The 1992 and 1996 reports essentially agree that laboratory error considerations be kept separate from match probability estimation and stress the importance of saving part of the sample for duplicate tests. In my view, when duplication is not possible, the chance of laboratory error, though difficult to ascertain exactly, appears to be of a larger order of magnitude than the probabilities discussed above. This issue is skirted around in both reports (Recommendations 3.1 and 3.2). The 1996 report includes discussions of important general questions of the interpretation of statistical evidence such as the prosecutor’s fallacy as well as issues such as searching databases and dealing with mixtures of DNA from several sources, a possibility graphically brought home by the O.J. Simpson case, which coincided with the latter half of the 1996 committee’s work (Recommendations 5.1–5.3).
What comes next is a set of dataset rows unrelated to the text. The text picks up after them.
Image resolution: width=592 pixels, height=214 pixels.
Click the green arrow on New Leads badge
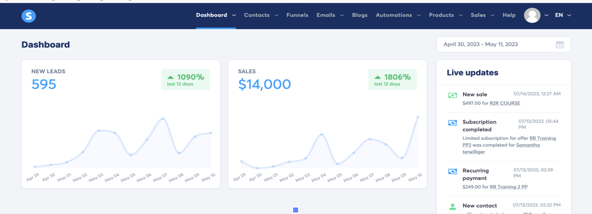tap(170, 77)

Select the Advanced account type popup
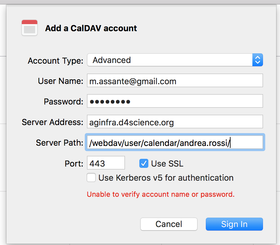click(x=175, y=60)
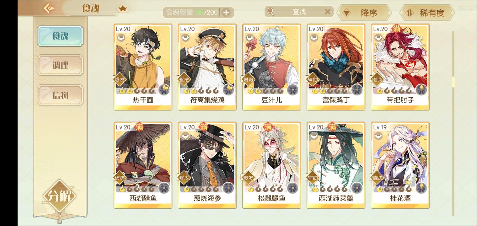Open the 稀有度 sort criteria dropdown
Image resolution: width=477 pixels, height=226 pixels.
point(427,13)
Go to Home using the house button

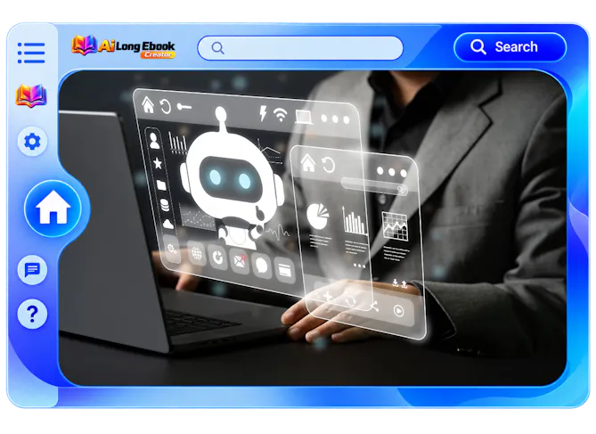point(53,208)
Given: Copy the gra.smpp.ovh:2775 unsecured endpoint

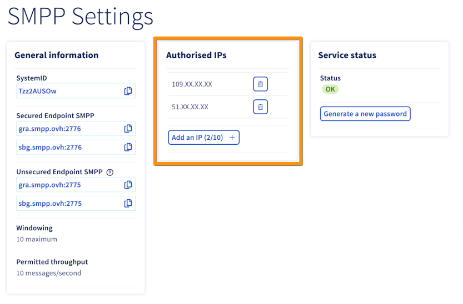Looking at the screenshot, I should pos(128,185).
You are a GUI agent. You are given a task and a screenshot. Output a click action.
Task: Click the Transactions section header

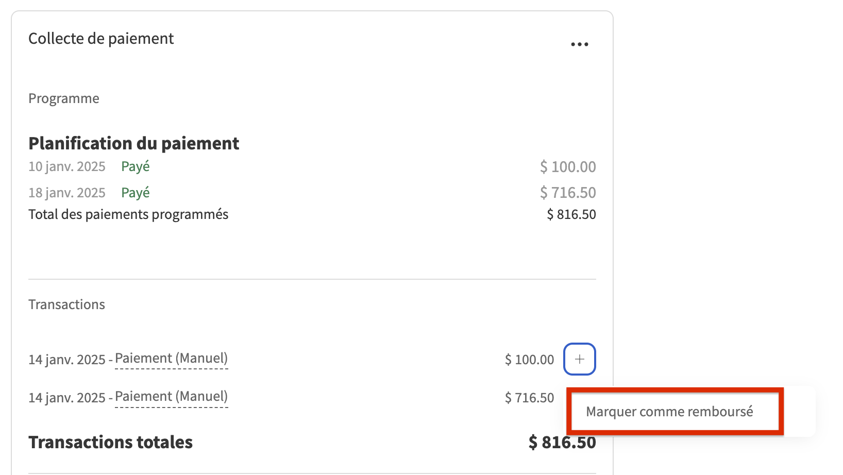(x=66, y=304)
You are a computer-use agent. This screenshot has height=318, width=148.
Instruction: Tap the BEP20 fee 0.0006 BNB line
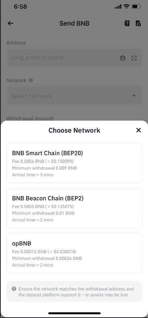pos(42,162)
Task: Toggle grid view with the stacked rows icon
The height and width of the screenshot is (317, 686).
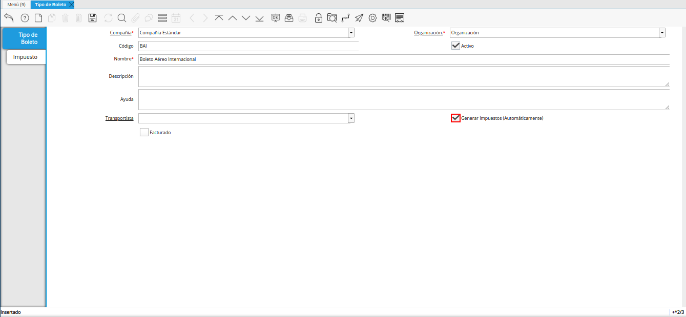Action: point(162,18)
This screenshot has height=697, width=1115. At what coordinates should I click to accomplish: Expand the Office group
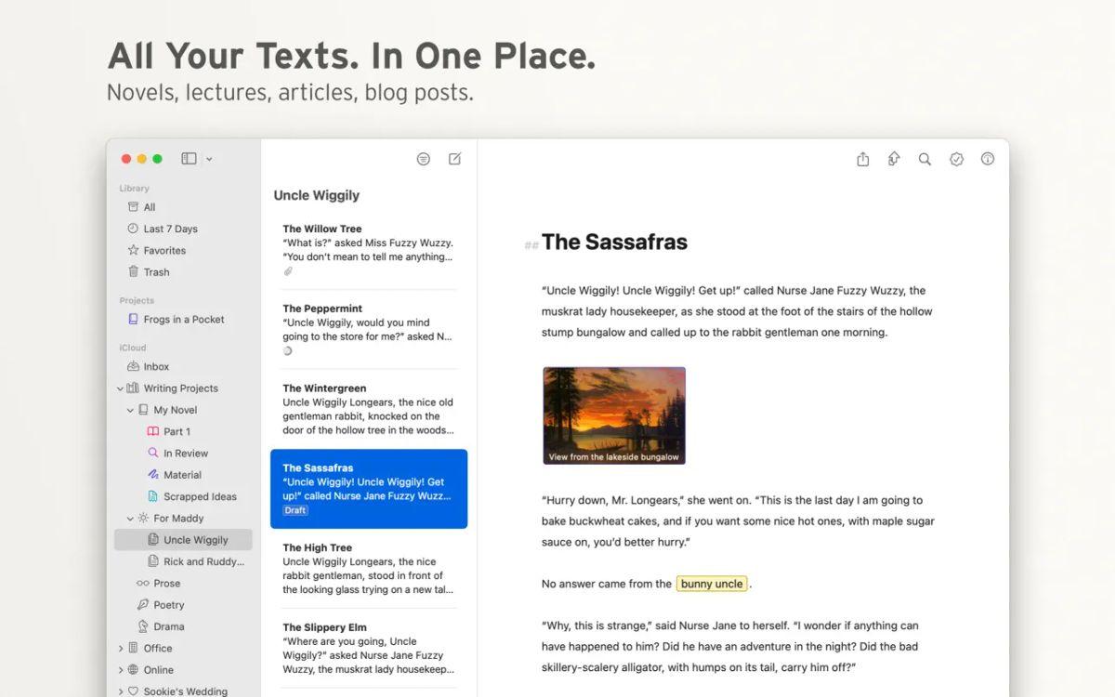[120, 649]
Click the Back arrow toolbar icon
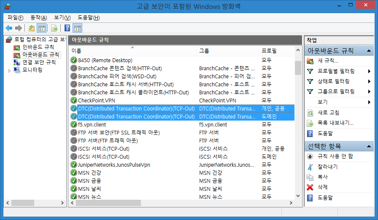The width and height of the screenshot is (378, 220). coord(9,28)
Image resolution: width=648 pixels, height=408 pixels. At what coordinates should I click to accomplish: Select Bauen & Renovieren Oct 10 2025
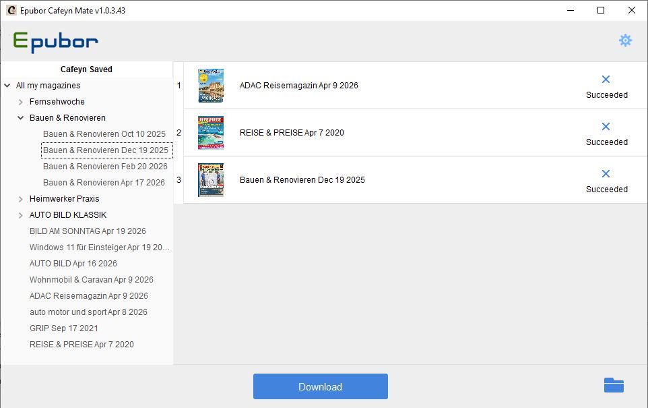point(104,134)
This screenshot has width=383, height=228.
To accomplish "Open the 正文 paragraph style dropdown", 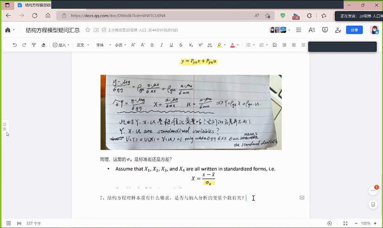I will [x=83, y=45].
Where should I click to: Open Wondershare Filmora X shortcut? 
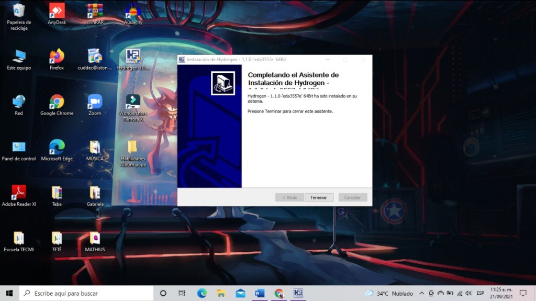pos(133,102)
In a final chapter on DNA evidence in the legal system, the 1996 committee makes the telling point that … the courts have demanded a more convincing showing of the exact degree of individualization yielded by DNA tests than any other commonly used forensic technique. Some courts have deemed it necessary for experts not only to demonstrate that DNA profiles usually vary from one person to another but also to produce uncontroversial, quantitative estimates of how rare the identifying characteristics are within particular groups and subgroups. Whether many other forms of identification evidence could survive comparable demands is doubtful.

This 1996 committee lays out its rationale for its recommendations very clearly and in considerable detail. We invite the readers of the Proceedings to make their own judgment on this analysis of a fascinating encounter between science and the law.